_Exercise brief_
Gather each line containing the string "瀬戸麻沙美さんへのメール大募集" from these entries.

#### Extracted material ####

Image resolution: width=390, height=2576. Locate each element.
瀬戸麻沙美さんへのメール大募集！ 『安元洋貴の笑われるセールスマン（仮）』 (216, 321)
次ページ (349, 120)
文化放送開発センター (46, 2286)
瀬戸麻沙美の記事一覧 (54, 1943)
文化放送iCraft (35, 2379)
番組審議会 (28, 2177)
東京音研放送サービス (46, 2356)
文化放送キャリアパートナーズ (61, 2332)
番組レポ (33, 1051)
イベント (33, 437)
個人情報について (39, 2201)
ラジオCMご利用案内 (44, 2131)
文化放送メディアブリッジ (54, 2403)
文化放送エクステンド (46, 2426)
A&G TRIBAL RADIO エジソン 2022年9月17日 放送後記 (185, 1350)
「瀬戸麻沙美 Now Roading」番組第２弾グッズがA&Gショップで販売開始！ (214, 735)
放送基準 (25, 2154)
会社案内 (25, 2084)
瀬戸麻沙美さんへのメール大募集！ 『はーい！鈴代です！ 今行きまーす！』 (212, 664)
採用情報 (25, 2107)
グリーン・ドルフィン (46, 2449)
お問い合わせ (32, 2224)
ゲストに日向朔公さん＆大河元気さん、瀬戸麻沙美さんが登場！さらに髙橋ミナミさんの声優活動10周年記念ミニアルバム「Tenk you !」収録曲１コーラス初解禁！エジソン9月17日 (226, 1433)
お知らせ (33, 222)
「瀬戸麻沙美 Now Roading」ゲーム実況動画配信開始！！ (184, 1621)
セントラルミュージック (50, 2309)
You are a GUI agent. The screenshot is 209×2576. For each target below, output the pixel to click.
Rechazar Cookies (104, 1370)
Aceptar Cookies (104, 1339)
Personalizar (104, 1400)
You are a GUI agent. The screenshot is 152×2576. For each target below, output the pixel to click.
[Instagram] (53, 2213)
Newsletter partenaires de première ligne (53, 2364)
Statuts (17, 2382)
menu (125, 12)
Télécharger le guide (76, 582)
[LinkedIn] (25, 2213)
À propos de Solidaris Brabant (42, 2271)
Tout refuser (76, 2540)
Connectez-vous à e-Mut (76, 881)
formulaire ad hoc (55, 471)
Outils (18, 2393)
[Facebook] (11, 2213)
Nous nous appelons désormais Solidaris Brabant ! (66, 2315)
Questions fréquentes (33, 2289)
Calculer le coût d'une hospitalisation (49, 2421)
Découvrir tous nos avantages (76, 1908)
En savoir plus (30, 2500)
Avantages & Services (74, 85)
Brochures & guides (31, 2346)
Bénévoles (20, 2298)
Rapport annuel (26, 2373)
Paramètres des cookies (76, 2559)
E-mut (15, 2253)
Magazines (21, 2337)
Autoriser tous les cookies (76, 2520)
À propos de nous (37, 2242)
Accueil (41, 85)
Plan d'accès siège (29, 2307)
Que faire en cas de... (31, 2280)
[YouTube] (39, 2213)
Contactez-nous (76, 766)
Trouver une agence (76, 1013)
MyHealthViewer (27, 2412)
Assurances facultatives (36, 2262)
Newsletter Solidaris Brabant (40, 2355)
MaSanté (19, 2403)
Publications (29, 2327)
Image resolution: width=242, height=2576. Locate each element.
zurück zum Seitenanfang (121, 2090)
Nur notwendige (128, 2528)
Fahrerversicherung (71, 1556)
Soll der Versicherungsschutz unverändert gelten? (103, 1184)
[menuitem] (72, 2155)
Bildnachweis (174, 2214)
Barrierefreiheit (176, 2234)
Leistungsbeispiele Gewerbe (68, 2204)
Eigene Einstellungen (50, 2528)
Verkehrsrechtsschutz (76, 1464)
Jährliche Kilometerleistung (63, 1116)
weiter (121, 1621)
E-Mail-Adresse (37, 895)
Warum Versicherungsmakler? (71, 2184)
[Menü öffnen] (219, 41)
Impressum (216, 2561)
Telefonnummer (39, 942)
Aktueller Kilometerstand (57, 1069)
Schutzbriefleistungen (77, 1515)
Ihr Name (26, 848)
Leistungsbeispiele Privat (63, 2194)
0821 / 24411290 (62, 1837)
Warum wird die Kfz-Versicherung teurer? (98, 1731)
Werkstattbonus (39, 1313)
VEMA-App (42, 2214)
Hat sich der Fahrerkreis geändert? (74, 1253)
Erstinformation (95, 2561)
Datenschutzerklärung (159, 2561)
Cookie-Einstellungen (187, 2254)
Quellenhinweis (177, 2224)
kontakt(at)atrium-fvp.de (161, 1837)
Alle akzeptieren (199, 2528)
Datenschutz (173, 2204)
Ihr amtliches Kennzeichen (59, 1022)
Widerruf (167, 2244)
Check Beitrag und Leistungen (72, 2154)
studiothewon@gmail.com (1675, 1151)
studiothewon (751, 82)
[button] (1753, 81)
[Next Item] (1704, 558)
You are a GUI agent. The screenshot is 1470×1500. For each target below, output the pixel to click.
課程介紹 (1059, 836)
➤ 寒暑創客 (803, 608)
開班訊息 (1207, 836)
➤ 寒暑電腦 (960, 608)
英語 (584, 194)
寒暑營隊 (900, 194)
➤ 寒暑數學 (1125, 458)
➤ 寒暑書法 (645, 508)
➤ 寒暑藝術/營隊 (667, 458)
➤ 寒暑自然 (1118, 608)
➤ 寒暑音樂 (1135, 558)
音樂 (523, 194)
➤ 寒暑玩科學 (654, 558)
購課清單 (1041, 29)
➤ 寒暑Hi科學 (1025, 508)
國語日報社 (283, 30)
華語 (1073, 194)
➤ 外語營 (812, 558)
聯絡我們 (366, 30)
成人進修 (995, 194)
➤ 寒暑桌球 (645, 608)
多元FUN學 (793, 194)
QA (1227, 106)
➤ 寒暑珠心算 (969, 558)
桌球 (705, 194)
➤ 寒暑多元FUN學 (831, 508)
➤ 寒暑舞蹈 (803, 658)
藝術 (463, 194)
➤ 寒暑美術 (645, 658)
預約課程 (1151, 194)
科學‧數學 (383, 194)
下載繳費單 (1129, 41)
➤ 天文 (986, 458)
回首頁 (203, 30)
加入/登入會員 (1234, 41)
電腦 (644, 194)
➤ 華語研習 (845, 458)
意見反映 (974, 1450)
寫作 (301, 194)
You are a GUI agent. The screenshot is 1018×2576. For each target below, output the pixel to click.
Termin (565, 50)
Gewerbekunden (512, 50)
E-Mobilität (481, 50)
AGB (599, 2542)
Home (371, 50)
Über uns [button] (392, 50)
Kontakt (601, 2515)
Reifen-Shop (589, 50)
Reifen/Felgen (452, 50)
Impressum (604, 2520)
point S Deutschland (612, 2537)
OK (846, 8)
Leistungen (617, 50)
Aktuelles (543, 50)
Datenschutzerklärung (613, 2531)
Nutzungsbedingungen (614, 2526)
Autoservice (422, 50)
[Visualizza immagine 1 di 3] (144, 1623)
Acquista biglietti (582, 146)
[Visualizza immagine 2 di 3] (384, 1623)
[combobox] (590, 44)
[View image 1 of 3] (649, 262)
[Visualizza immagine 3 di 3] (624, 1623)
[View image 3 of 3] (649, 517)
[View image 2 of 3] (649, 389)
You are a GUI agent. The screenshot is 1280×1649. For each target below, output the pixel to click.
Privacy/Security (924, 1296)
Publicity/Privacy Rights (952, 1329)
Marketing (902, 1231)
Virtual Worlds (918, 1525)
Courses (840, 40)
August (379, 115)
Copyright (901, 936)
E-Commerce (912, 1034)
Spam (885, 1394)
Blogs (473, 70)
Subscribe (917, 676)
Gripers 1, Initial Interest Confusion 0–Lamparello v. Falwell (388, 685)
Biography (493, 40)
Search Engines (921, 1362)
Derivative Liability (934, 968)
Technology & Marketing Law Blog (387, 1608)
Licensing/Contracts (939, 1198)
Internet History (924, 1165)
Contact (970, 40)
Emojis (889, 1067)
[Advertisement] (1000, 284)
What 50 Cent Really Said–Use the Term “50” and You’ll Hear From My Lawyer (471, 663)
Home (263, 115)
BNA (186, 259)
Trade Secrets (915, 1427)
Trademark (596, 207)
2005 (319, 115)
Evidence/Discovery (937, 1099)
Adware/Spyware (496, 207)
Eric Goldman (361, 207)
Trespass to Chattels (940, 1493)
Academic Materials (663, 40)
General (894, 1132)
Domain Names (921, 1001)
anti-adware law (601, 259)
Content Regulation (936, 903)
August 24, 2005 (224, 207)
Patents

####

_Answer to this exercise_
瀬戸麻沙美さんへのメール大募集！ 『安元洋貴の笑われるセールスマン（仮）』 (216, 321)
瀬戸麻沙美さんへのメール大募集！ 『はーい！鈴代です！ 今行きまーす！』 (212, 664)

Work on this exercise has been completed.